··· INPUT DATA ···

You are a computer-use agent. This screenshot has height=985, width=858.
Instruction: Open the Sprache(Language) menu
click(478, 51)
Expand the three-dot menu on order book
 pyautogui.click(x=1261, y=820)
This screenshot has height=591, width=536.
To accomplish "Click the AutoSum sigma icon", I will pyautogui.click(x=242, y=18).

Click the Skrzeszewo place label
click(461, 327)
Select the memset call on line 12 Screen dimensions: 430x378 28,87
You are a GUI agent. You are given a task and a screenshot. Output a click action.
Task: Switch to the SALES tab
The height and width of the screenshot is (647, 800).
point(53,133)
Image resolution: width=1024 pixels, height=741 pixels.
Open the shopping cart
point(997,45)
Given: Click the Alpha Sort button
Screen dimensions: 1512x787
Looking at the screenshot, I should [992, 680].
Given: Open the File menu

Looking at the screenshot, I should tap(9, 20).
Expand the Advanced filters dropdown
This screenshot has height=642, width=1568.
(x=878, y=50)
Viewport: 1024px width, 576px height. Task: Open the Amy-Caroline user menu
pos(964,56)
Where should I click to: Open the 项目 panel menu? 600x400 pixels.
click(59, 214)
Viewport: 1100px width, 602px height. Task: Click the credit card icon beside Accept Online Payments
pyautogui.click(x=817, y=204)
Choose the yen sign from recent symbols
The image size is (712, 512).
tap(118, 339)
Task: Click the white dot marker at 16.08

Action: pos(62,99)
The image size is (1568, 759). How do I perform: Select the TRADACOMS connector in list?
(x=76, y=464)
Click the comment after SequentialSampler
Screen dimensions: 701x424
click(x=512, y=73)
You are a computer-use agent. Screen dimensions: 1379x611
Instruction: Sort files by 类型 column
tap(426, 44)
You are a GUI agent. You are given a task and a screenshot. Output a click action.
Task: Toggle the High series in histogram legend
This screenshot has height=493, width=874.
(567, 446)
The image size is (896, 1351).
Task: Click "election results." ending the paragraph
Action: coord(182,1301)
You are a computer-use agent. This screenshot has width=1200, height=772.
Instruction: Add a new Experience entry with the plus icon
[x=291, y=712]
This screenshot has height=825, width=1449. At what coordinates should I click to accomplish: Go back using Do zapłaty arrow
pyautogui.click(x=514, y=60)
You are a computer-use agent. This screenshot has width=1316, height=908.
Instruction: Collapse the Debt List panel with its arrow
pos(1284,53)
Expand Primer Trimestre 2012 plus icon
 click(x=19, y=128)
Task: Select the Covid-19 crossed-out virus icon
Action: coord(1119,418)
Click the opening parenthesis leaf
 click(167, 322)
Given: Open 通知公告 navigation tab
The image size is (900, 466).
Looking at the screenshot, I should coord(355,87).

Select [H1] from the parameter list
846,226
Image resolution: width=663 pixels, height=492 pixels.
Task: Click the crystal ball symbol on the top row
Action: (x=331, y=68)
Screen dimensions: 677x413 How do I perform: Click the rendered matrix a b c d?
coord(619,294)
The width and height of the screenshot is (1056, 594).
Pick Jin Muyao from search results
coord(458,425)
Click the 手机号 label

···

WHAT TO DO:
Look above and repeat, character for character, the lines from the first one to the line with "Select the memset", counting both.

REPLY TO THE EXERCISE:
You are a computer-use agent. This screenshot has height=985, width=858.
Instruction: Open the Sprache(Language) menu
click(478, 51)
Expand the three-dot menu on order book
 pyautogui.click(x=1261, y=820)
This screenshot has height=591, width=536.
To accomplish "Click the AutoSum sigma icon", I will pyautogui.click(x=242, y=18).

Click the Skrzeszewo place label
click(461, 327)
Select the memset call on line 12 Screen dimensions: 430x378 28,87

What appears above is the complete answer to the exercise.